Ivey began her business career in tobacco as a sales representative, then held various trade and brand positions, including division manager and brand director after joining Brown & Williamson Tobacco in 1981. Formerly president and CEO of Brown & Williamson Tobacco Co., Ivey has accumulated more than 20 years of tobacco industry experience that included a stint as director of marketing in China for British American Tobacco.

Ivey became president and chief executive officer of Reynolds American in 2004, then chairman of Reynolds American in January 2006. She serves on the Women’s Leadership Initiative for the United Way of America and is a member of The Business Council and The Committee of 200, an international organization of women CEOs, entrepreneurs and business leaders who provide mentoring, education and support for aspiring women business leaders.

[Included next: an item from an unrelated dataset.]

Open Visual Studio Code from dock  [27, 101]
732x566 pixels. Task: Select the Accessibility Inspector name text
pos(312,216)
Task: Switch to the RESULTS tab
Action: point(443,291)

Ivey is also is a board member of Bellarmine University, Winston-Salem YWCA, Wake Forest University, University of Florida Foundation and the Winston-Salem Alliance and serves on the Board of Advisors for the Center for Women in Business and Economics at Salem College.


Muhtar Kent
President and CEO
The Coca-Cola Co.

While it maintains its position as one of the largest non-alcoholic beverage makers in the world, The Coca-Cola Co. has certainly earned its rightful place as a leader in sustainability, diversity and corporate responsibility.

Fitting, then, that the company chose Muhtar Kent, a longtime Coca-Cola executive with truly global experience, to succeed former CEO Neville Isdell as president and CEO this past summer.

Kent joined The Coca-Cola Co. in 1978 as general manager of Coca-Cola Turkey and Central Asia, and has served in countless international and domestic roles over the past three decades. From 1999 to 2005 he served as president and CEO of the Efes Beverage Group—the majority shareholder of Turkish bottler Coca-cola Icecek—where he oversaw triple-digit revenue growth.

Since becoming president and CEO this past July, his optimism and thirst for ingenuity, innovation and excellence is evident. And amid a tumultuous environment for businesses global and domestic, Coca-Cola continues to shine as an innovator and leader in the non-alcoholic beverages industry.

Coke operates in more than 200 countries and has more than 450 brands offering 2,800 different beverage products, including teas, soft drinks, sport drinks, isotonics, energy drinks, juices and juice drinks, water and much, much more.

Like other environmentally conscious global corporations, the company is promoting a focus on sustainability and earth-friendly business practices as essential components to its future success.

“Our sustainability as a company demands a relentless focus on efficiency in our use of natural resources,” Kent said at a recent beverage-industry conference.

On that front, the company has improved its water-use efficiency dramatically, as well as investing $40 million to build the world’s largest plastic bottle-to-bottle recycling plant, which will be located in Spartanburg, S.C.